Le Syndicat des copropriétaires la [Adresse 8], partie perdante qui sera condamnée aux dépens et déboutée de sa demande au titre de l’article 700 du code de procédure civile en cause d’appel, devra payer à Mme [A] la somme de 2 500 € au titre de ses frais irrépétibles engagés en cause d’appel.
PAR CES MOTIFS :
La cour, statuant contradictoirement après en avoir délibéré conformément à la loi,
CONFIRME le jugement déféré en ce qu’il a :
Dit que les demandes de Mme [A] sont recevables
Prononcé la résolution judiciaire du contrat de travail liant Mme [A] au syndicat des copropriétaires la résidence [Adresse 6]
Fixé le salaire moyen de Mme [V] [A] à 2123,88€
En conséquence, Condamné le syndicat des copropriétaires la résidence [Adresse 6] à:
12 743,28€ au titre de l’indemnité pour travail dissimulé
4247,76€ au titre du préavis
424,78€ au titre des congés payés correspondants
9 677,81€ au titre de l’indemnité de licenciement
21 238,80€ au titre de l’indemnité de licenciement sans cause réelle ou sérieuse
2 000 € au titre de l’article 700 du Code de procédure civile
Rejette la demande du syndicat des copropriétaires la résidence [Adresse 6] au titre de l’article 700 du Code de procédure civile.
Ordonné la remise des bulletins de salaire de mars 2020 à décembre 2020 sous astreinte de 50€ par jour de retard à compter d’un mois suivant le jour de la notification, le conseil se réservant le droit de liquider I ' astreinte
Mis les entiers dépens de l’instance et d’exécution, dont notamment les éventuels droits proportionnels de recouvrement à la charge du syndicat des copropriétaires la [Adresse 8]

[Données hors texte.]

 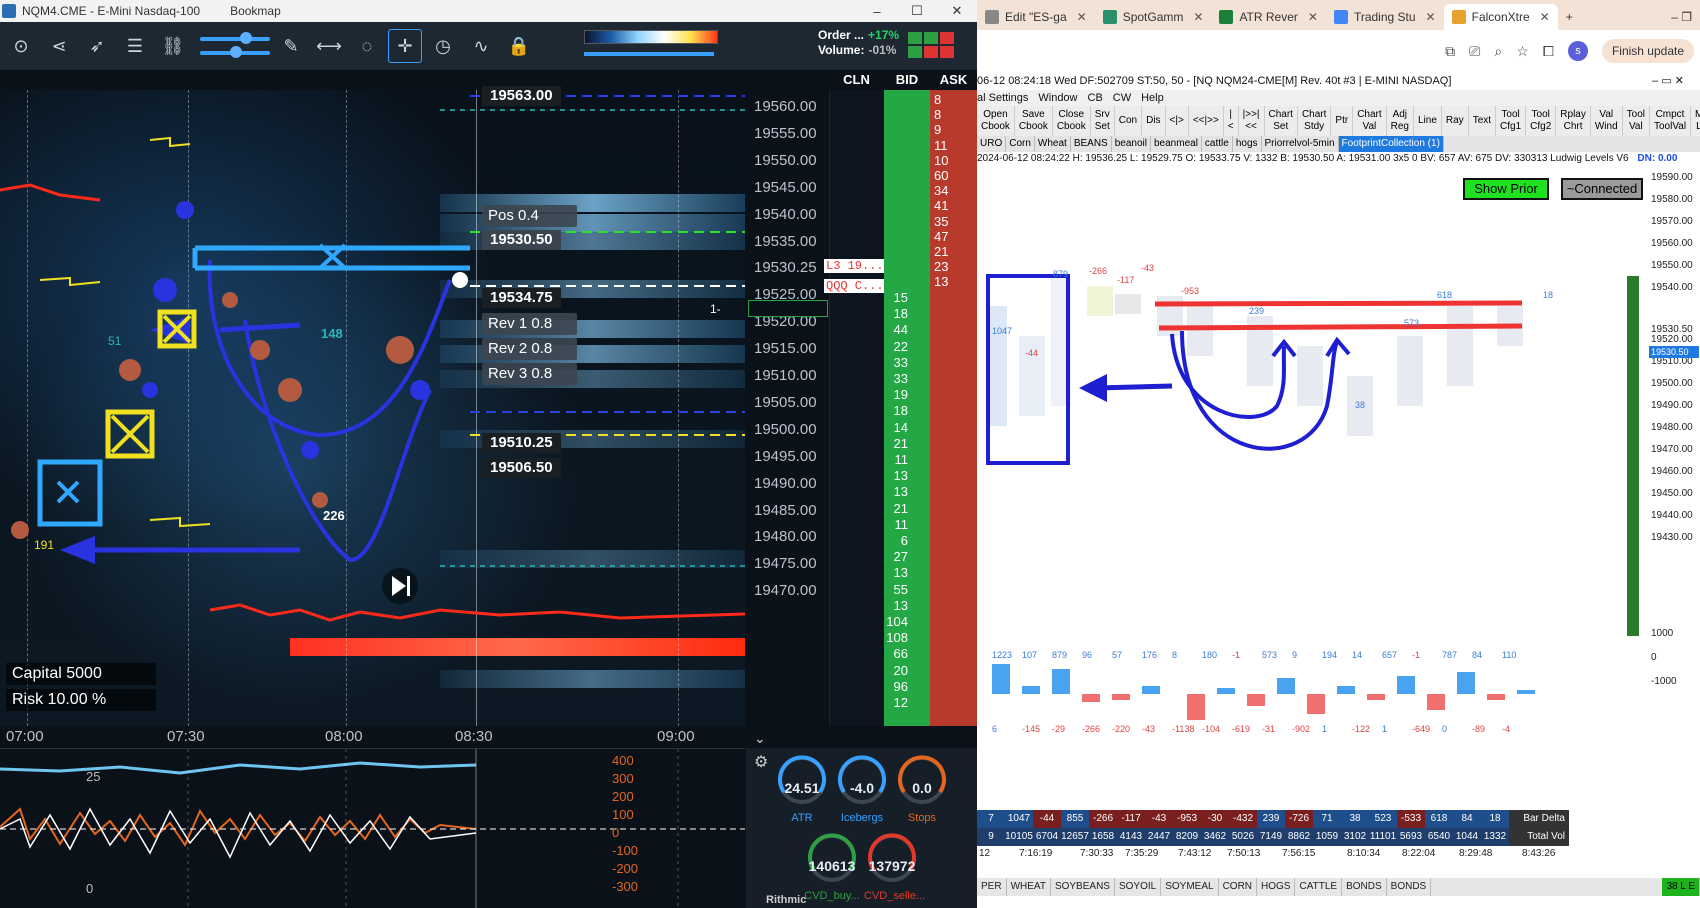 I want to click on instrument-tab: BEANS, so click(x=1092, y=144).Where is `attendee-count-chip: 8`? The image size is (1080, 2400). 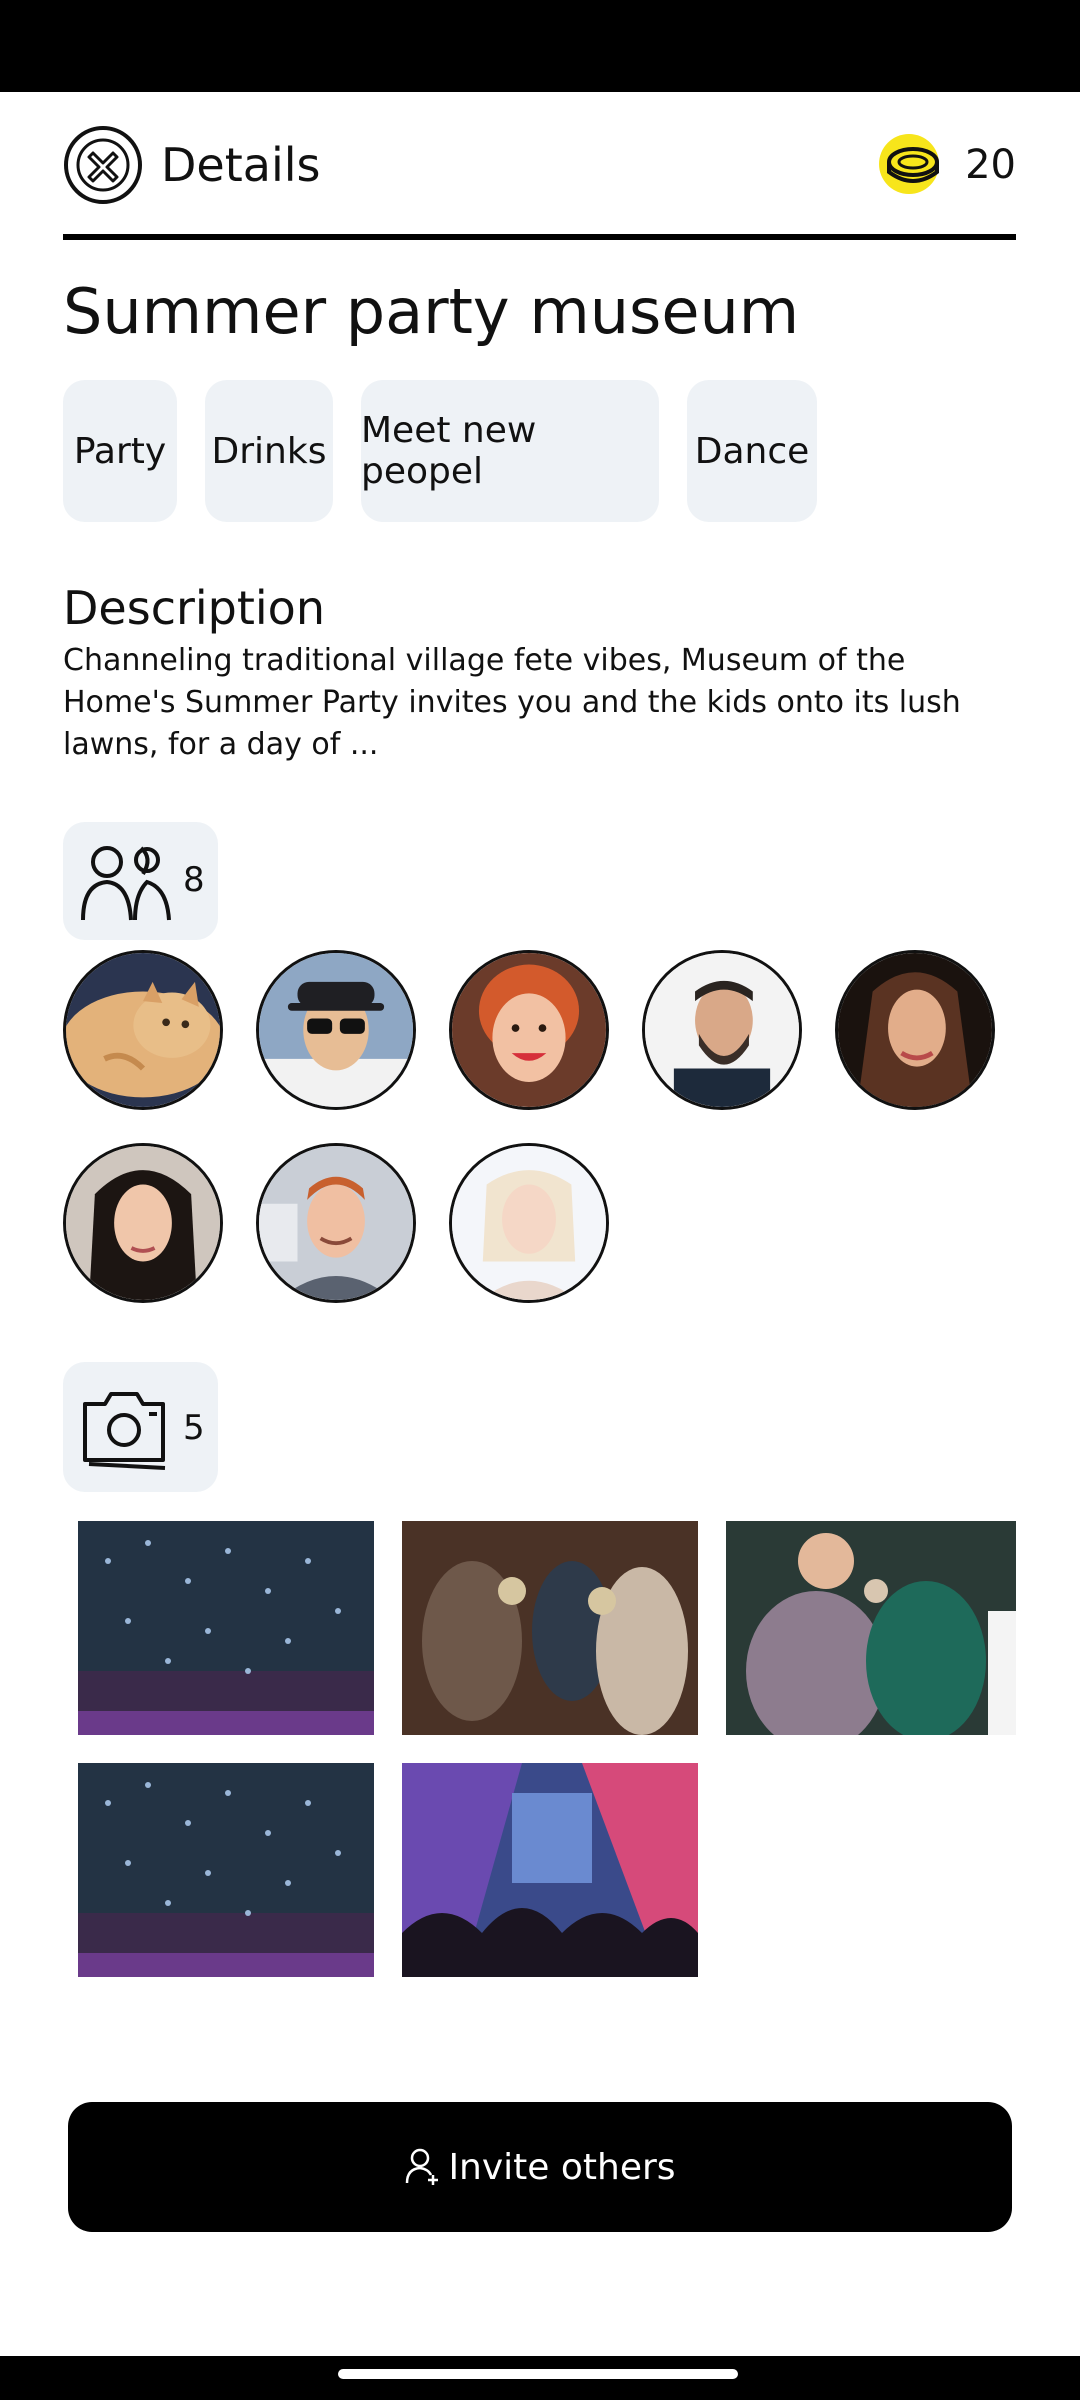
attendee-count-chip: 8 is located at coordinates (140, 881).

Ordonné l’exécution provisoire de la décision dans son intégralité
L’INFIRME pour le surplus,
STATUANT à nouveau sur les chefs d’infirmation,
DIT que les demandes de rappel de salaires antérieures au mois de juillet 2020 sont prescrites,
CONDAMNE le Syndicat des copropriétaires la [Adresse 7] [Adresse 6] à payer à Mme [A] les sommes suivantes :
-6 629,99 € au titre des salaires impayés du mois de juillet à décembre 2020 inclus,
— 4 000 € de dommages et intérêts au titre de l’exécution déloyale du contrat de travail
-6 629,99 € au titre de l’indemnité au titre du travail dissimulé
Y ajoutant,
CONDAMNE le Syndicat des copropriétaires la [Adresse 7] [Adresse 6] aux dépens d’appel,
CONDAMNE le Syndicat des copropriétaires la [Adresse 7] [Adresse 6] à payer la somme de 2 500 € à Mme [A] sur le fondement de l’article 700 du code de procédure civile en cause d’appel.

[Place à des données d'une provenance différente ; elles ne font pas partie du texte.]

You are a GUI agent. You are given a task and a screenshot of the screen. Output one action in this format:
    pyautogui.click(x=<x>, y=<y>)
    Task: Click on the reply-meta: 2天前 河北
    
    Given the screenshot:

Ainsi prononcé publiquement le 02 Avril 2026 par mise à disposition de l’arrêt au greffe de la Cour, les parties présentes en ayant été préalablement avisées dans les conditions prévues au deuxième alinéa de l’article 450 du code de procédure civile, et signé par Madame Valéry CHARBONNIER, Présidente, et Monsieur Bertrand ASSAILLY, Greffier pour le prononcé auquel la minute de la décision a été remise par le magistrat signataire.